**Task directions**
Transcribe the data exactly.

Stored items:
-- Opening Marker --

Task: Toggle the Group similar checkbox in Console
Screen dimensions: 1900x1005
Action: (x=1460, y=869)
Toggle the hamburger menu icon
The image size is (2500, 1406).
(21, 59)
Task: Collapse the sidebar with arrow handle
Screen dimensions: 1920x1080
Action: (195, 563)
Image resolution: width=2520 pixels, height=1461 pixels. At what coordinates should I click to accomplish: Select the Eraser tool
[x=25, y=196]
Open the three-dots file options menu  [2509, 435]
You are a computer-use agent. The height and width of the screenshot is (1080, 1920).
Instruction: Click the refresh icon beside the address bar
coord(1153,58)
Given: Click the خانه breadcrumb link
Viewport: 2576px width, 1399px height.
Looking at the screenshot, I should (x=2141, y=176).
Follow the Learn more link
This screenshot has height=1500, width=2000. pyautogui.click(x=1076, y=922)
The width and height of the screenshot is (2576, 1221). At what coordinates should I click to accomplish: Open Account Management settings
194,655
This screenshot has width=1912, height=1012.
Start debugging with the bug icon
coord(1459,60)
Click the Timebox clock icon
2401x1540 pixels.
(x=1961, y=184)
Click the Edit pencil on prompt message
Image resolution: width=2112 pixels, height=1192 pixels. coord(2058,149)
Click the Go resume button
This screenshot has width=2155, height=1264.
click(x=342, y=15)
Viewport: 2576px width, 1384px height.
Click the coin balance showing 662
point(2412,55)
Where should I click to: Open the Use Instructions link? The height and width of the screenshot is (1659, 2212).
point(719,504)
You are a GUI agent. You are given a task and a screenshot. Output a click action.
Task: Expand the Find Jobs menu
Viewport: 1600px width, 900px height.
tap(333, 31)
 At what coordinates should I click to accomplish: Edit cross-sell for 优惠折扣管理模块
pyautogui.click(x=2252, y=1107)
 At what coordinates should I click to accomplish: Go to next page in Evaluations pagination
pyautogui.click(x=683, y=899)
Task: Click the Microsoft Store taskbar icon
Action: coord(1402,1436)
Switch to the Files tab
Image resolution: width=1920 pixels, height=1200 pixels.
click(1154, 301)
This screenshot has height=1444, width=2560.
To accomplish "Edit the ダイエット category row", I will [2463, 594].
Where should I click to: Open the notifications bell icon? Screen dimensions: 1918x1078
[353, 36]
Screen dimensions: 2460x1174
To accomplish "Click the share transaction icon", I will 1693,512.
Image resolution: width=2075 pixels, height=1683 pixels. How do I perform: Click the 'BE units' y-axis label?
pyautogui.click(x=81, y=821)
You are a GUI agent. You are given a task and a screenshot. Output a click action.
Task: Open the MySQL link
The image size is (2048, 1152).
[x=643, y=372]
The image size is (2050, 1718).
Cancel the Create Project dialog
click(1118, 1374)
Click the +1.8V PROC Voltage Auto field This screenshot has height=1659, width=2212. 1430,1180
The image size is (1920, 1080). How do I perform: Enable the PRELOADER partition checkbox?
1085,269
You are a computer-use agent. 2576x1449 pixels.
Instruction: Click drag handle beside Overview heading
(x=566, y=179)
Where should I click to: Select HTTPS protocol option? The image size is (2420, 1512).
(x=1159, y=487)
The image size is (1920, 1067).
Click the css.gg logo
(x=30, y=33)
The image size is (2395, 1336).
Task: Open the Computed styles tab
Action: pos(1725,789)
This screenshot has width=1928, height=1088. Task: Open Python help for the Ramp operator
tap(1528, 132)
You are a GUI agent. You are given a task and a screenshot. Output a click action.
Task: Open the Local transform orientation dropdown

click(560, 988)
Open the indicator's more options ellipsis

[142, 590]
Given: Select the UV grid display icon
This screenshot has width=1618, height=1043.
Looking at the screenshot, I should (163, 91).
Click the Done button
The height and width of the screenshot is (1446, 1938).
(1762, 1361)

-- Closing Marker --

**Written answer**
Task: Toggle the Group similar checkbox in Console
Screen dimensions: 1900x1005
Action: (x=1460, y=869)
Toggle the hamburger menu icon
The image size is (2500, 1406).
(21, 59)
Task: Collapse the sidebar with arrow handle
Screen dimensions: 1920x1080
Action: (195, 563)
Image resolution: width=2520 pixels, height=1461 pixels. At what coordinates should I click to accomplish: Select the Eraser tool
[x=25, y=196]
Open the three-dots file options menu  [2509, 435]
You are a computer-use agent. The height and width of the screenshot is (1080, 1920).
Instruction: Click the refresh icon beside the address bar
coord(1153,58)
Given: Click the خانه breadcrumb link
Viewport: 2576px width, 1399px height.
Looking at the screenshot, I should (x=2141, y=176).
Follow the Learn more link
This screenshot has height=1500, width=2000. pyautogui.click(x=1076, y=922)
The width and height of the screenshot is (2576, 1221). At what coordinates should I click to accomplish: Open Account Management settings
194,655
This screenshot has width=1912, height=1012.
Start debugging with the bug icon
coord(1459,60)
Click the Timebox clock icon
2401x1540 pixels.
(x=1961, y=184)
Click the Edit pencil on prompt message
Image resolution: width=2112 pixels, height=1192 pixels. coord(2058,149)
Click the Go resume button
This screenshot has width=2155, height=1264.
click(x=342, y=15)
Viewport: 2576px width, 1384px height.
Click the coin balance showing 662
point(2412,55)
Where should I click to: Open the Use Instructions link? The height and width of the screenshot is (1659, 2212).
point(719,504)
You are a GUI agent. You are given a task and a screenshot. Output a click action.
Task: Expand the Find Jobs menu
Viewport: 1600px width, 900px height.
tap(333, 31)
 At what coordinates should I click to accomplish: Edit cross-sell for 优惠折扣管理模块
pyautogui.click(x=2252, y=1107)
 At what coordinates should I click to accomplish: Go to next page in Evaluations pagination
pyautogui.click(x=683, y=899)
Task: Click the Microsoft Store taskbar icon
Action: coord(1402,1436)
Switch to the Files tab
Image resolution: width=1920 pixels, height=1200 pixels.
click(1154, 301)
This screenshot has height=1444, width=2560.
To accomplish "Edit the ダイエット category row", I will [2463, 594].
Where should I click to: Open the notifications bell icon? Screen dimensions: 1918x1078
[353, 36]
Screen dimensions: 2460x1174
To accomplish "Click the share transaction icon", I will 1693,512.
Image resolution: width=2075 pixels, height=1683 pixels. How do I perform: Click the 'BE units' y-axis label?
pyautogui.click(x=81, y=821)
You are a GUI agent. You are given a task and a screenshot. Output a click action.
Task: Open the MySQL link
The image size is (2048, 1152).
[x=643, y=372]
The image size is (2050, 1718).
Cancel the Create Project dialog
click(1118, 1374)
Click the +1.8V PROC Voltage Auto field This screenshot has height=1659, width=2212. 1430,1180
The image size is (1920, 1080). How do I perform: Enable the PRELOADER partition checkbox?
1085,269
You are a computer-use agent. 2576x1449 pixels.
Instruction: Click drag handle beside Overview heading
(x=566, y=179)
Where should I click to: Select HTTPS protocol option? The image size is (2420, 1512).
(x=1159, y=487)
The image size is (1920, 1067).
Click the css.gg logo
(x=30, y=33)
The image size is (2395, 1336).
Task: Open the Computed styles tab
Action: pos(1725,789)
This screenshot has width=1928, height=1088. Task: Open Python help for the Ramp operator
tap(1528, 132)
You are a GUI agent. You are given a task and a screenshot. Output a click action.
Task: Open the Local transform orientation dropdown

click(560, 988)
Open the indicator's more options ellipsis

[142, 590]
Given: Select the UV grid display icon
This screenshot has width=1618, height=1043.
Looking at the screenshot, I should (163, 91).
Click the Done button
The height and width of the screenshot is (1446, 1938).
(1762, 1361)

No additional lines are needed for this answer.